### What the task asks
Report each line of the records below that holds the word "Spring".

### The input
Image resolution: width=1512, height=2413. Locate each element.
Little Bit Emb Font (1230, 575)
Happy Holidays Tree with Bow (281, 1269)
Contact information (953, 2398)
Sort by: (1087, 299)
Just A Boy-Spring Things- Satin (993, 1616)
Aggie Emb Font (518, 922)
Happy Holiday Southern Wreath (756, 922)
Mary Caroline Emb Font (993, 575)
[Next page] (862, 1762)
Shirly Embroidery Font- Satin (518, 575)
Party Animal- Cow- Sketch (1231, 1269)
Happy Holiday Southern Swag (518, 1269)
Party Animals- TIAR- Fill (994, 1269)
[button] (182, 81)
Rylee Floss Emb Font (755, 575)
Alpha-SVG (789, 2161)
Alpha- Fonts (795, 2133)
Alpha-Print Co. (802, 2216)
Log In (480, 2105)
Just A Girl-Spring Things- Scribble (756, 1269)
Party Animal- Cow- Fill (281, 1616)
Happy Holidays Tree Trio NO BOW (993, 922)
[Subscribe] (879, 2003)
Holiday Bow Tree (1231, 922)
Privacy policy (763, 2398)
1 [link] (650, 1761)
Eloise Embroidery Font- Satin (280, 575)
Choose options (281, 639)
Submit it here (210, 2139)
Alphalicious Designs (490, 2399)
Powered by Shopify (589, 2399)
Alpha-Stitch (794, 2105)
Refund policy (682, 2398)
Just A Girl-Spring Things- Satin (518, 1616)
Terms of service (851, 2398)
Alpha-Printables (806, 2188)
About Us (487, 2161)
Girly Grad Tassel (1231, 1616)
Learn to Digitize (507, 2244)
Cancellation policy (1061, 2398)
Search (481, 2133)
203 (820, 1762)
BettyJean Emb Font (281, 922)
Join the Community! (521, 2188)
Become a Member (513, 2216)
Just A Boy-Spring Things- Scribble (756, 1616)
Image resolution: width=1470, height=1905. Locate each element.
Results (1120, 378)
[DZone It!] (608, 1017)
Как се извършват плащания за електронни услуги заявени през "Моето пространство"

### Written response
Just A Boy-Spring Things- Satin (993, 1616)
Just A Girl-Spring Things- Scribble (756, 1269)
Just A Girl-Spring Things- Satin (518, 1616)
Just A Boy-Spring Things- Scribble (756, 1616)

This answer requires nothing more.